To see a more recent example of my coding style and best practices, take a look at my Python caching library rapide 🐎
This was a personal project I worked on between June - October 2023, to further hone my skills in data processing, interacting with the Ethereum network, and machine learning.
The initial idea was to scrape per-block data on all holders of any given on-chain crypto asset. Each per-block dataset would contain accurate statistics on live holder profit-and-losses, along with other data points. This type of data was not offered by any third-party data brokers at the time, and would have cost a fortune to acquire through managed nodes.

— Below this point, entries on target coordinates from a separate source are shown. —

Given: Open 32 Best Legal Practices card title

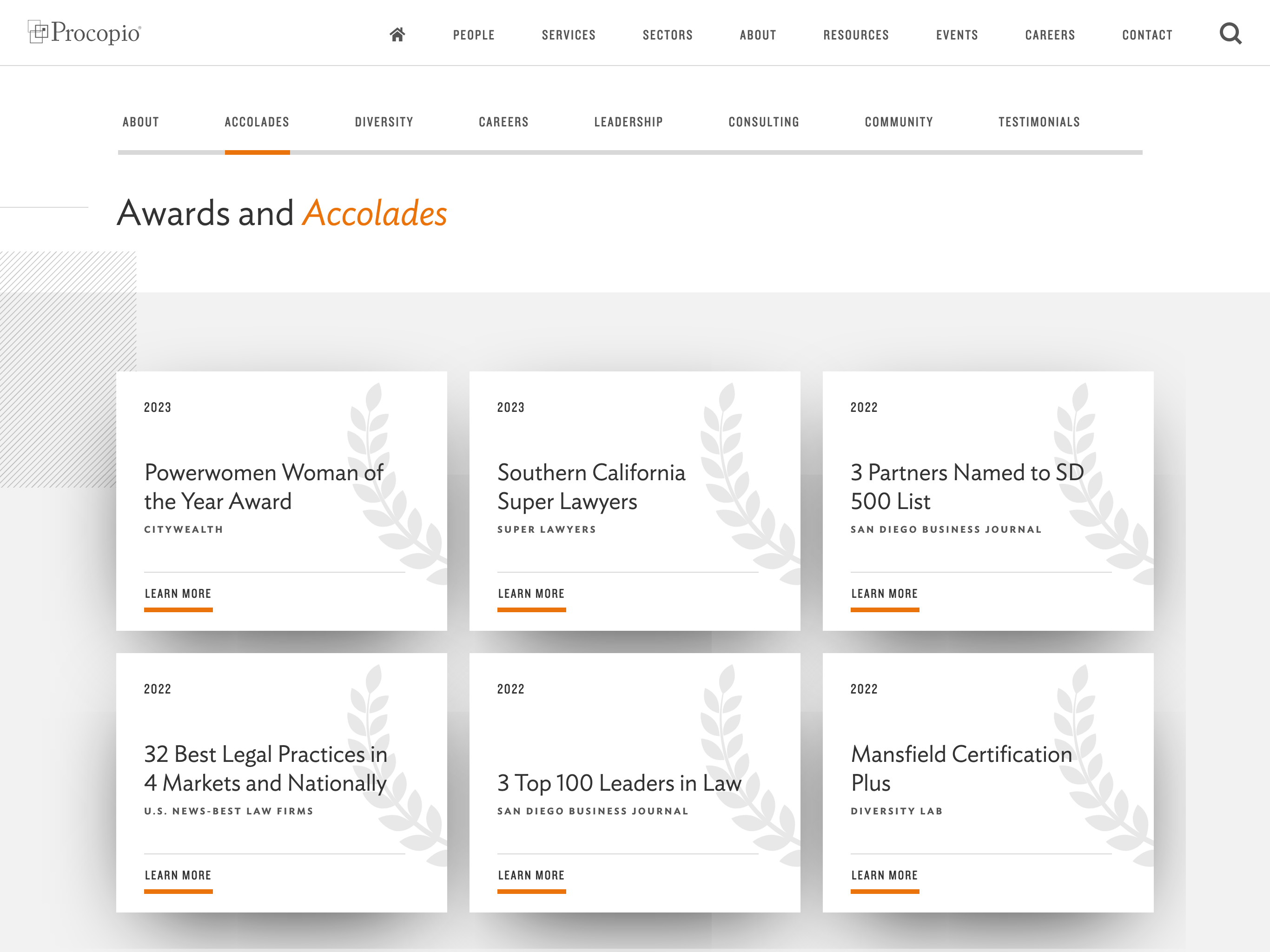Looking at the screenshot, I should (x=265, y=768).
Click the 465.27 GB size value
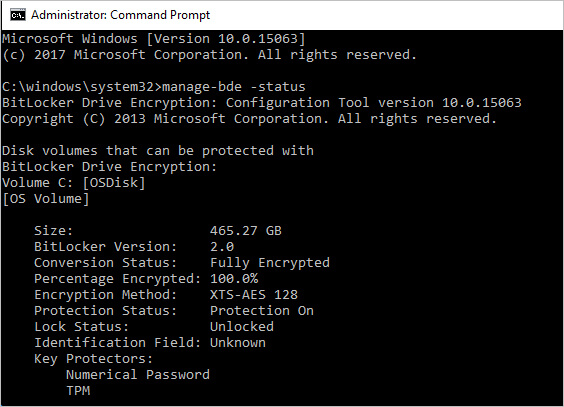 [x=246, y=230]
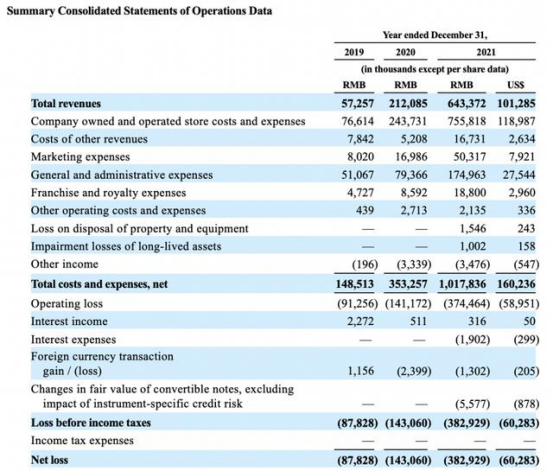Click the Marketing expenses row label
Viewport: 553px width, 471px height.
click(x=80, y=157)
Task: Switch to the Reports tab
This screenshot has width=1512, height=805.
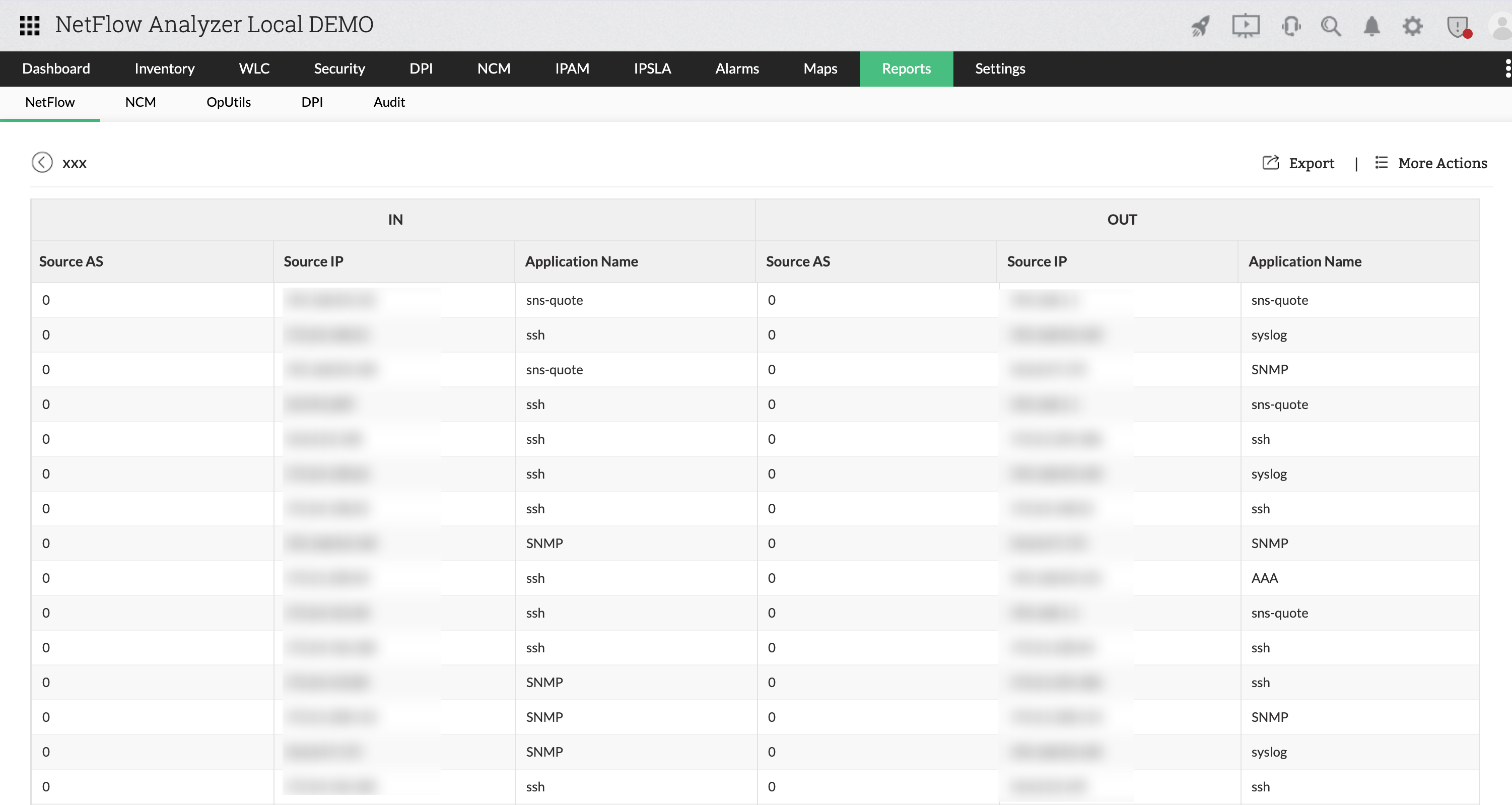Action: click(906, 69)
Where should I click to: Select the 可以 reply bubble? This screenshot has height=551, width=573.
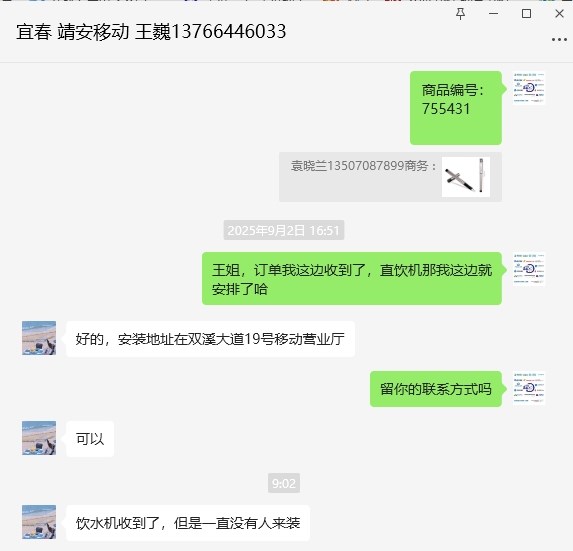[90, 439]
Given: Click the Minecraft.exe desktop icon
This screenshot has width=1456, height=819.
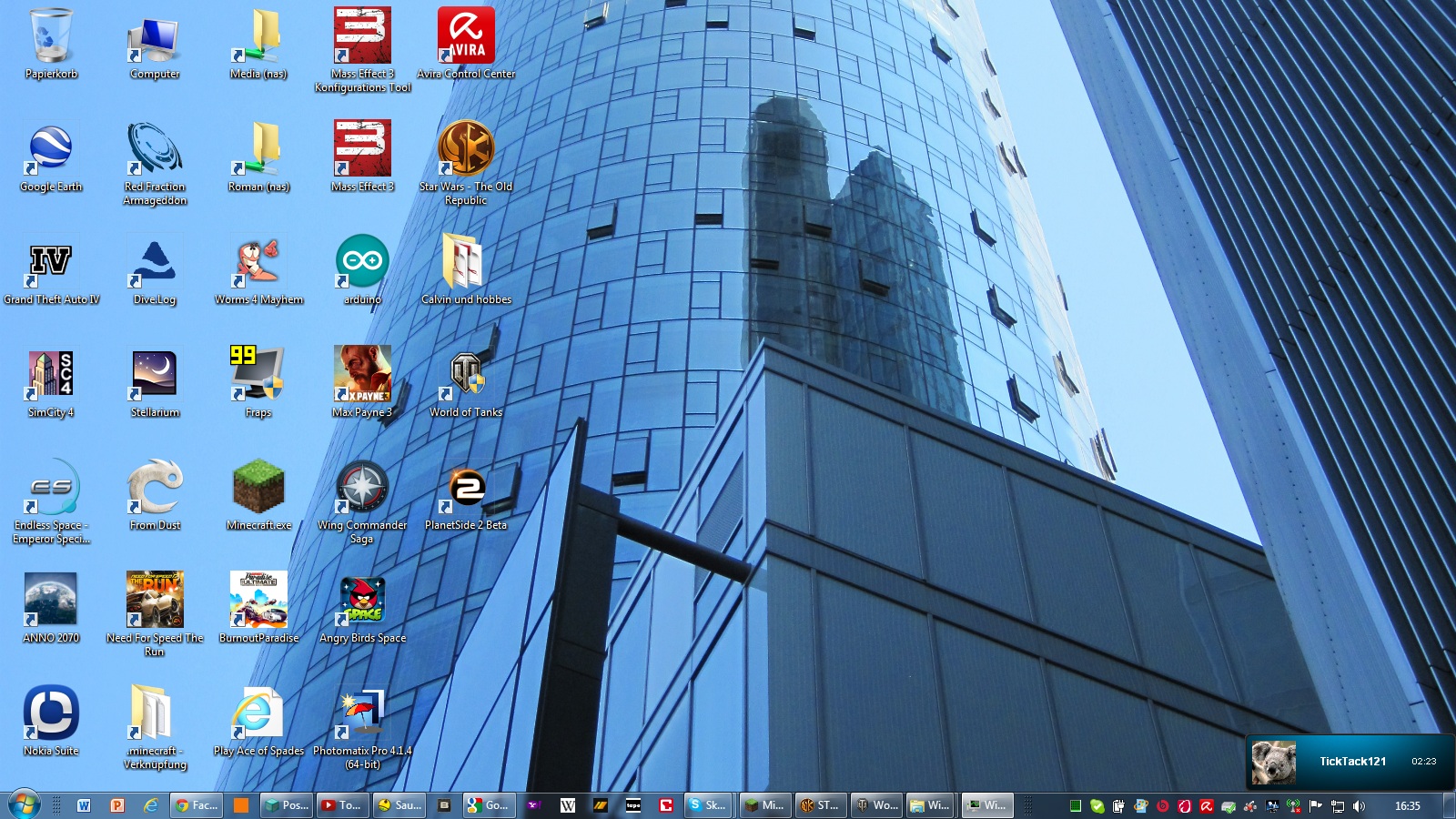Looking at the screenshot, I should (x=258, y=489).
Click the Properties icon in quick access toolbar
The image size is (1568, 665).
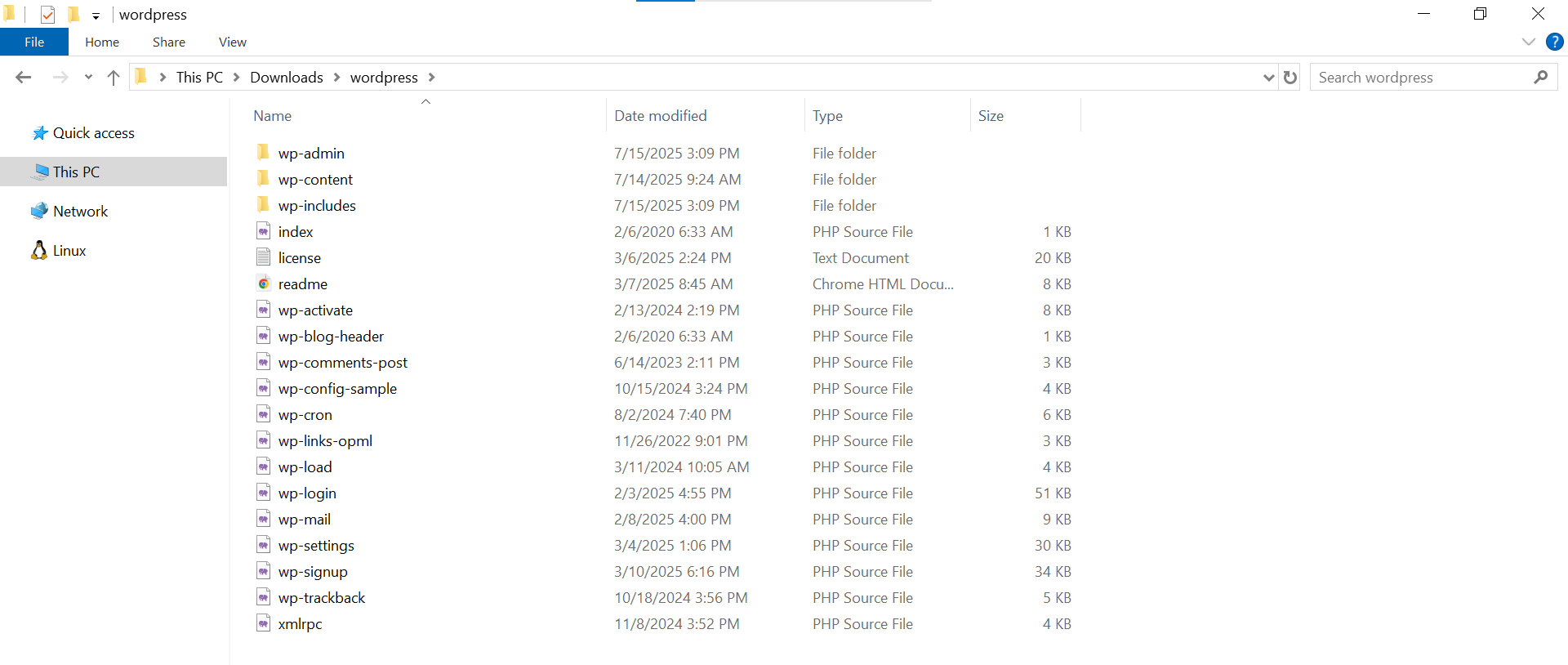click(47, 15)
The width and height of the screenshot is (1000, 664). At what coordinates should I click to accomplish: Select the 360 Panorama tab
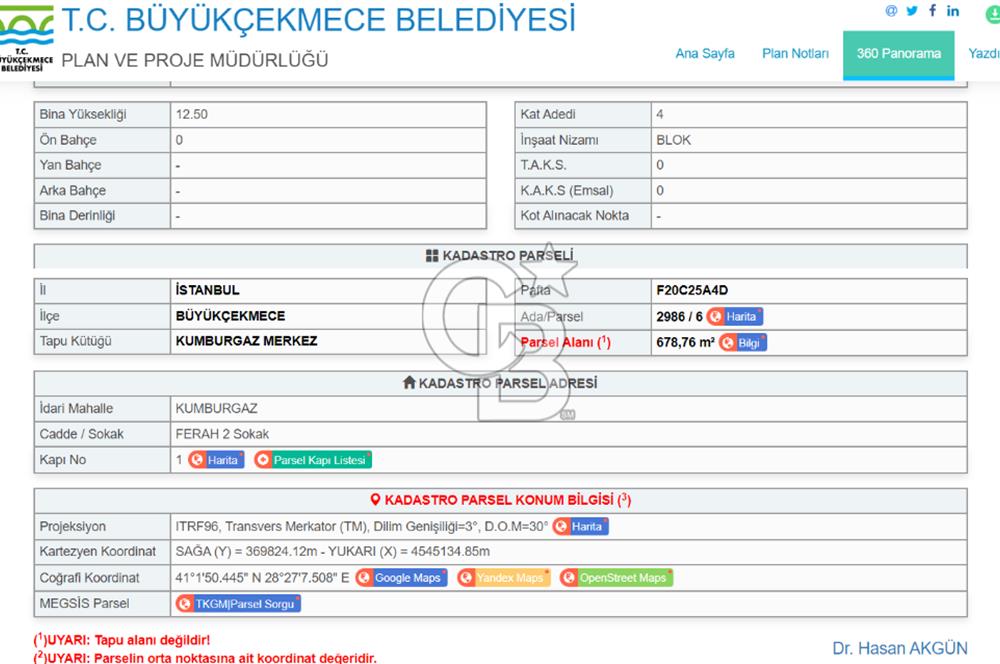click(x=898, y=54)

- ✅ Efficiently query and cache data from a single, self-hosted Ethereum node
- ✅ Per-block, per-address live profit and loss data, fast enough for live use cases
- ✅ Use minimal 3rd party data sources
- ✅ Prepare normalized feature set from large amounts of raw data
- ✅ Train both neural-network and gradient boosting models
- ✅ UI that displays live model inference on a given crypto asset
- ✅ Simple backtesting system for models
- ✅ Uses EdgeDB, use EdgeQL to create concise queries
- ✅ Runs even on consumer hardware
Looking back on this project, there is a number of improvements and simplifications I would make.
-
Rework Data Features: At the time of this project I didn't have an understanding of predictive financial models, and simply included all the data I had collected. I compensated with regularization in the training steps, but this was a band-aid. Making a profitable model was not really my focus at the time.
-
Switch to SQLite: EdgeDB was fun to use, but introduces too much overhead and complexity given the scope of this project. A simple SQLite implementation for the cached data would probably be faster and give fewer headaches, especially when writing many rows in a single transaction. Some of the tables would have to be redesigned to better fit the more traditional style of SQL queries.
-
Testing for Faster Iteration: This codebase originally grew out of a small single script. Certain components, such as the
Database
andHybrid
classes, are fairly complex. I would add a suite of unit and integration tests, especially for these components, before making any further changes. This would be essential if switching to SQLite.
- Python 3.11
- poetry for package management
- edgedb-cli to setup database
- A fully synced, archival, self-hosted Ethereum node
- I recommend reth for execution and lighthouse for consensus
Used to interact with the library
poetry run ui
This prompts for a token pair address, then loads a terminal UI displaying live data and charts for that pair, including PnL spread amongst addresses and model inference results.
poetry run collect-samples
Using the pair addresses provided in samples_test.csv
and samples_train.csv
, this script pulls all per-block data from the database or node as needed, generates feature set, then packages into a compressed JSON for training.
poetry run reset-pair
Prompts for a token pair address and clears associated data from the database
poetry run train
Begins model training process. Each epoch is saved in a project directory.
poetry run train-save-epoch
Prompts for a epoch number in the training output directory and saves the model.
poetry run train-lgbm
Begins LGBM training process.
poetry run backtest
One of the last things I experimented with. Runs a basic backtesting suite and outputs results to JSON file.
poetry run backtest-analyze
Prompts for backtest results file and outputs some useful interpretive statistics in the terminal.